Passage shown:
────

# Spearing Question



## Sharkey (Oct 29, 2010)

Although I am a long time ice fisherman I have never speared, so I must ask this question. 

A friend of mine fishes with some other local fishermen that often target pike and muskies through the ice. He does not spear either but he claims they told him it was legal to spear an undersize pike or muskie, "as long as you through it back in your not breaking the law."

I absolutely think they are violating some law. It can't be legal. Can anyone confirm? We couldn't find anything in the spearing regs.


----------



## Cpt.Chaos (May 28, 2006)

Absolutely illegal.


----------



## foxriver6 (Oct 23, 2007)

Illegal. The FO uses the verbage: take, catch, kill or attempt to take, catch, kill...

http://www.michigan.gov/documents/dnr/FO_215.10_317507_7.pdf


----------



## Sharkey (Oct 29, 2010)

Ok I understand the attempting to posess but I don't see anything about taking a undersize pike and releasing it to be illegal. Of course it is not for hook and line fishing, but is there specific verbage for spearing? 

Is this a loophole?


----------



## Cpt.Chaos (May 28, 2006)

No, no loop-hole. If you spear a fish, it is going to die 99.9999999% of the time. It may swim away if it gets off the spear, but it will die. There is no catch and release spear fishing. Compare it to catch and realease hunting maybe. Can you shoot a deer thinking it had horns..."oops, no horns" and leave it lay? 

Your "friends" are wasting a resource.


----------



## Sharkey (Oct 29, 2010)

Ok first of all...there not my friends. Read my originial post. I want it stopped. I agree 100% that it must be illegal. I want to see it in the regs somewhere. Can you produce the rule I'm looking for?


----------



## WALLEYE MIKE (Jan 7, 2001)

Sharkey said:


> Ok first of all...there not my friends. Read my originial post. I want it stopped. I agree 100% that it must be illegal. I want to see it in the regs somewhere. Can you produce the rule I'm looking for?




Common sense is not always in the regs.

You cannot stop an undersize pike from hitting a lure which you must release. But you can however make a decision as to not throw a spear at an undersize pike. It is the responsiblity of the spearer to make sure it is of legal size before spearing it. 

It is spearing and keeping . Not spearing and releasing.

Want to stop it, call a CO when it occurs. Rap # is on your license.


----------



## boehr (Jan 31, 2000)

Sharkey said:


> Ok first of all...there not my friends. Read my originial post. I want it stopped. I agree 100% that it must be illegal. I want to see it in the regs somewhere. Can you produce the rule I'm looking for?


foxriver provided the reg along with the link. What makes you think that reg only pertains to hook and line?

However, the problem is catching these unethical slobs. First, if they throw it back immediately then a CO will never see them do it. If they didn't throw it back right away then they would be in possession of an undersize fish. Second, if the CO is standing there with them I would bet they would never do it so tell your friend to ask those that told him what they believe to be legal, "would they spear a known undersize fish with a CO standing next to them and watching them"? If they say yes (they'd be lying) then set it up but I suspect they wouldn't.

It is as Walleye Mike stated, "common sense isn't always in the regs". Unfortunately it's not illegal for your friends fisher buddys to tell stories either.


----------



## Sharkey (Oct 29, 2010)

I agree 100% with what everyone is saying. I understand that common sense to me and you says don't throw the spear at a potentially undersize fish. I am not the one potentially breaking the law here, but I get the feeling my ethics are being judged.

────

Dataset extract:
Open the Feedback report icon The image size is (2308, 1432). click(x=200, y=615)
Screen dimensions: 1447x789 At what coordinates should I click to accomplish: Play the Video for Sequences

────

Tasks and exercises:
1. Rewrite the spearing thread from "Is this a loophole?" to "wasting a resource.", putting "fishery" in place of "resource".
2. Extend the spearing thread past its final post.
The material has no connection to the spearing thread.

Answers given:
1.
Is this a loophole?


----------



## Cpt.Chaos (May 28, 2006)

No, no loop-hole. If you spear a fish, it is going to die 99.9999999% of the time. It may swim away if it gets off the spear, but it will die. There is no catch and release spear fishing. Compare it to catch and realease hunting maybe. Can you shoot a deer thinking it had horns..."oops, no horns" and leave it lay? 

Your "friends" are wasting a fishery.

2.
I am angry about this also, but I simply wanted to know if there is regulation about releasing an undersize fish that was speared. On purpose or by accident should be irrelevant in my opinion, but others may think differently. It looks to me like the rules only apply to possesion wether caught by hook and line or speared. I understand that releasing a speared fish would likely be unsuccessful compared to releasing a hook caught fish. 

Is it illegal to release a fish that was thought to be of legal length but ended up otherwise after spearing it if done unintentionally? It's got to be, but is it implied or in writing somewhere? That is all I'm trying to find out. 

My friend who knows these guys has a message into the local DNRe officer right now so hopefully it gets clarified to these non sportsman to knock it off.


----------



## boehr (Jan 31, 2000)

No. There are no words written into law that specifically states a fish shall or shall not be released after it is "SPEARED" Just as there is no law that states you should take 3 breaths before throwing the spear. Hence, the law that foxriver posted.

Nobody here is judging your ethics and everyone understands they are not your friends so there is no reason to be angry. Everyone understands you are basically talking about someone else that is a violator. What you seem not to understand is the law was provided to you but you refuse to accept what was provided. And since it appears your new to the site, I am a retired Lt. from the Plainwell Office.


----------



## Sharkey (Oct 29, 2010)

Nice to meet you. You stated there is no law, but the law was given to me and I didn't except it. That's confusing.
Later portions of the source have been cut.